Identifying Patterns of Influenza A Genotypes in Wild Birds

Authors: Zachary Palmer*, University of Iowa
Topics: Medical and Health Geography, Biogeography
Keywords: Influenza, Birds, Medical Geography, Genetics, Landscape Genetics, Epidemiology
Session Type: Paper
Day: 4/13/2018
Start / End Time: 5:20 PM / 7:00 PM
Room: Napoleon B2, Sheraton 3rd Floor
Presentation File: No File Uploaded


Wild bird reservoirs of influenza A contribute to the overall genetic diversity of the illness and an increased range of endemic areas. Both of these increase the threat posed to human populations. Therefore, understanding the patterns of transmission of influenza A subtypes in avian hosts, as well as the environmental variables associated with transmission, is paramount to creating effective surveillance programs and forecasting potential areas of high genetic changes. Using a dataset of ~151,000 birds sample for avian influenza in the US and Canada from 1986-2017, we explore spatial patterns of influenza genotypes and model the environmental niches where certain types are found. Of the samples, 8.4% were positive for influenza A, of these 7015 were genotyped. H4N6 (18%) and H3N8 (17%) were the most frequently reported subtypes. Cluster analysis and niche modeling indicate overlap but also imperfect concordance between where these and other subtypes of avian influenza are found to circulate in wild bird populations. Landscape genetics methods combined with large-scale influenza genetic surveillance can indicate the patterns and drivers of avian influenza circulation and evolution across North America.

§ **Source material**
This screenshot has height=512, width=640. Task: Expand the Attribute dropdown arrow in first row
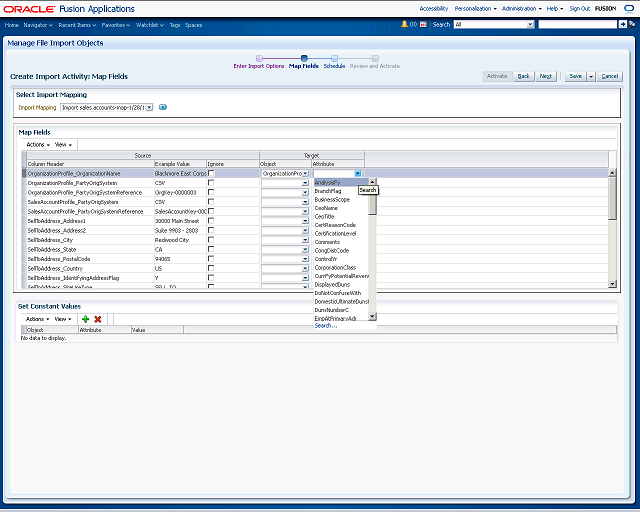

§ **Work required**
Decide whether each statement agrees with the influenza abstract above, answering yes or no and quoting the words that settle it: (a) The birds sampled were from the US and Canada. (b) H3N8 made up a larger share of the genotyped samples than H4N6. (c) The analysis found that the subtypes circulate in exactly the same places.

§ **Output**
(a) Yes: "in the US and Canada from 1986-2017"
(b) No: "H4N6 (18%) and H3N8 (17%)"
(c) No: "overlap but also imperfect concordance"